Many students are surprised by the rigor of an online course and expect that it will be easier than a classroom course. In fact, the opposite may be true.
The reality is that students may be even more reliant upon your presence and feedback in an online course than they are in a brick and mortar classroom.
We’ve summarized some quick tips for maintaining an active presence in your online classroom in the Canvas Learning Management System.
Welcome New Students
While the welcome message that is posted in your online course sets a tone, we encourage you to send an additional greeting to your students to add a personal touch and to let them know that you are engaged in supporting their success. Here are a couple ideas of how you can greet students through Canvas.
1. Post a welcome Canvas Announcement that displays to all students before the class begins.

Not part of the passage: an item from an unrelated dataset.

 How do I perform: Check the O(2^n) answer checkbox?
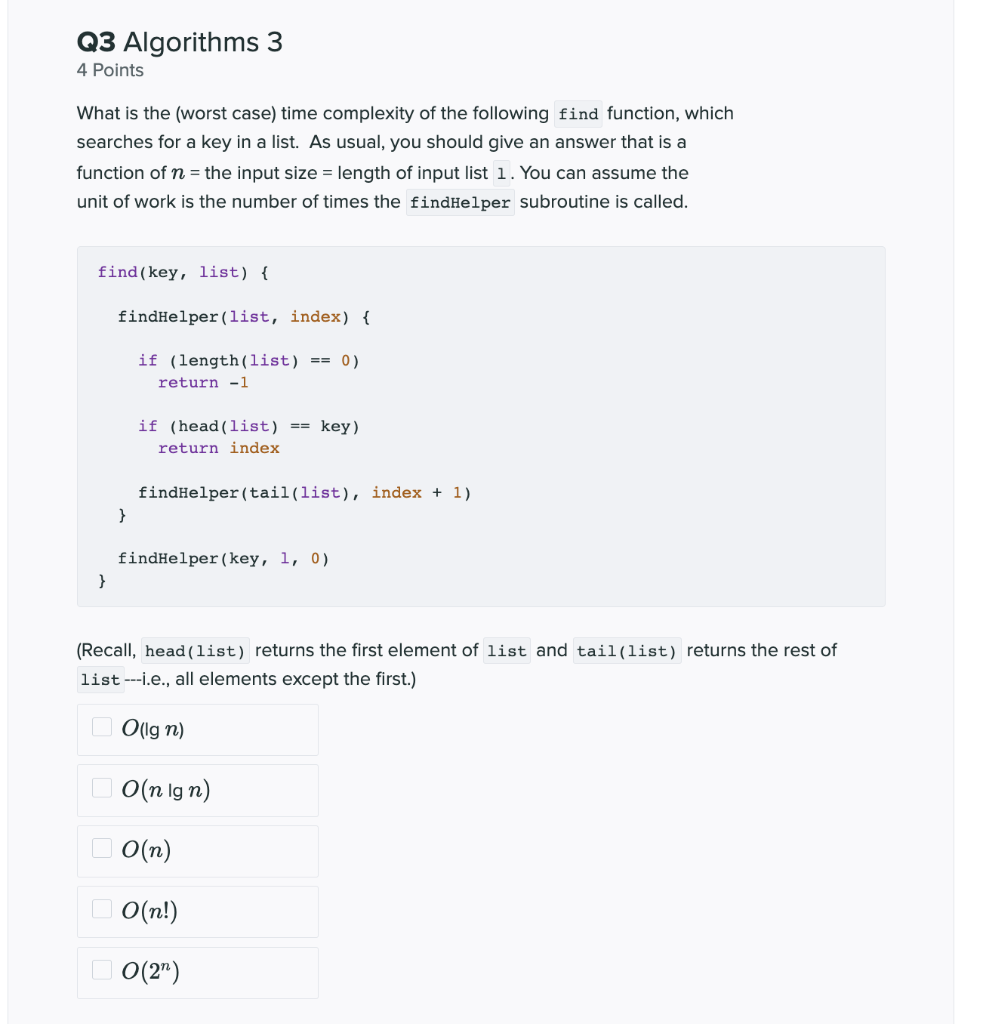pyautogui.click(x=101, y=970)
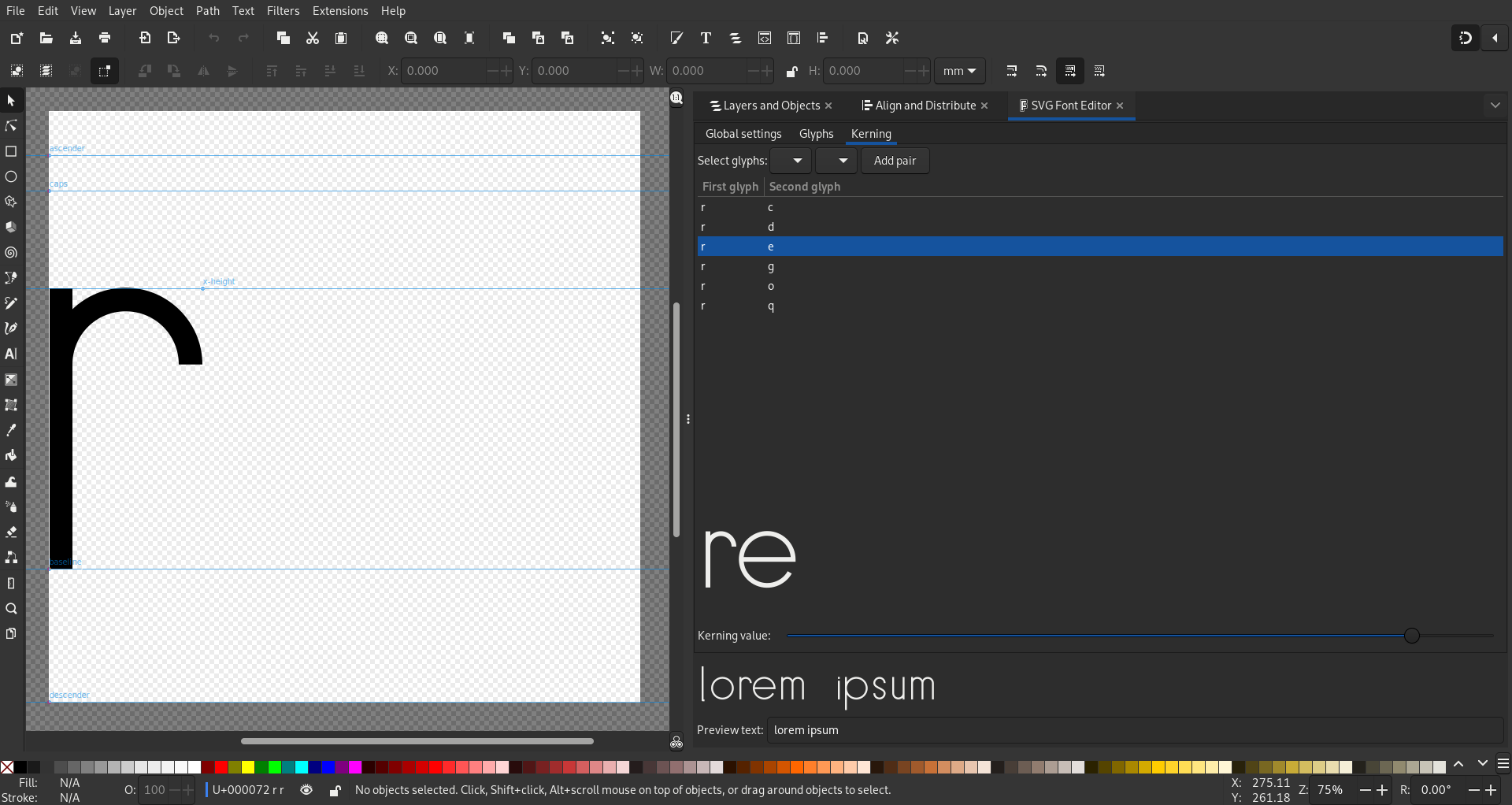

2. The first student assignment in most Extension online courses requires students to post a short bio or introduction to the class in Canvas Discussions. Be sure to reply soon to each student with a tailored and encouraging greeting.
Respond Promptly to Students
When you respond promptly to students, they are are reassured of your presence and get a sense of your personality.
1. Promptly respond to all student inquiries (within 24-48 hours). You can use Canvas Inbox Conversations to send individual students messages. If you will be away from the course due to illness or because you’re taking a few days off, post a Canvas Announcement to the whole class to let them know.
2. Promptly grade and provide constructive feedback on student assignments (within 7 days after student submission). If needed, remind students to submit only one assignment at a time and in sequential order (no skipping ahead) to help them more easily learn the content.
Provide Ongoing Feedback
Your constructive feedback and thoughtful encouragement can make a big difference in a student’s performance and motivation. When grading and responding to student assignments:
1. Give clear guidance by providing specific comments and corrections and give examples of what is expected so that students can clearly and quickly identify what needs to be improved.
2. Regularly post Canvas Announcements (such as on a weekly basis). Recap or highlight challenging course concepts, summarize your general observations about student work, share additional resources or offer guidance for upcoming assignments.
3. Record and upload a personalized media message to students in Canvas. In addition to receiving the feedback they need, through media students can get a sense of your personality, enthusiasm and encouragement. Through the Rich Content Editor, you can record or upload a video or audio file and share it through Canvas Announcements or in Canvas Inbox Conversations. You can send the message to an individual student through Canvas Inbox Conversations or if many students are struggling with same concept, you can send the message to all students through Canvas Announcements.
Gently Nudge Students
Sometimes students don’t access or start the course as soon as they should, and they fall behind on assignments or fall out of communication with the class. Students may not realize the consequences of not participating in the course.
Send a message to those students through Canvas Inbox Conversations and nudge them with thoughtful encouragement.
Pose Good Discussion Questions
You can use Canvas Discussions to encourage critical reflection and peer-to-peer learning and to build community among your students.
1. Pose a thought-provoking question. Provide students with a debate prompt. Avoid questions that read like exam questions. Ask students to express an opinion and back up their position by applying course concepts.
2. Specify your expectations for content, quality and frequency of response. Provide an example for students to follow.
3. Respond promptly to students and encourage student engagement in the discussion. Stimulate further debate by acknowledging and building upon their ideas. Pose follow-up questions to the group or suggest further resources or readings.
Sometimes students get confused about the purpose of the Discussion forum. They might use it to ask specific or individual questions (such as about their assignment submission or a grade). In those circumstances, redirect or answer students through Canvas Inbox Conversations.
If you are teaching a large course or if you manage group projects online, it may be helpful to create various student groups in your Canvas Course to help facilitate peer-to-peer or cooperative learning or to help organize group discussions.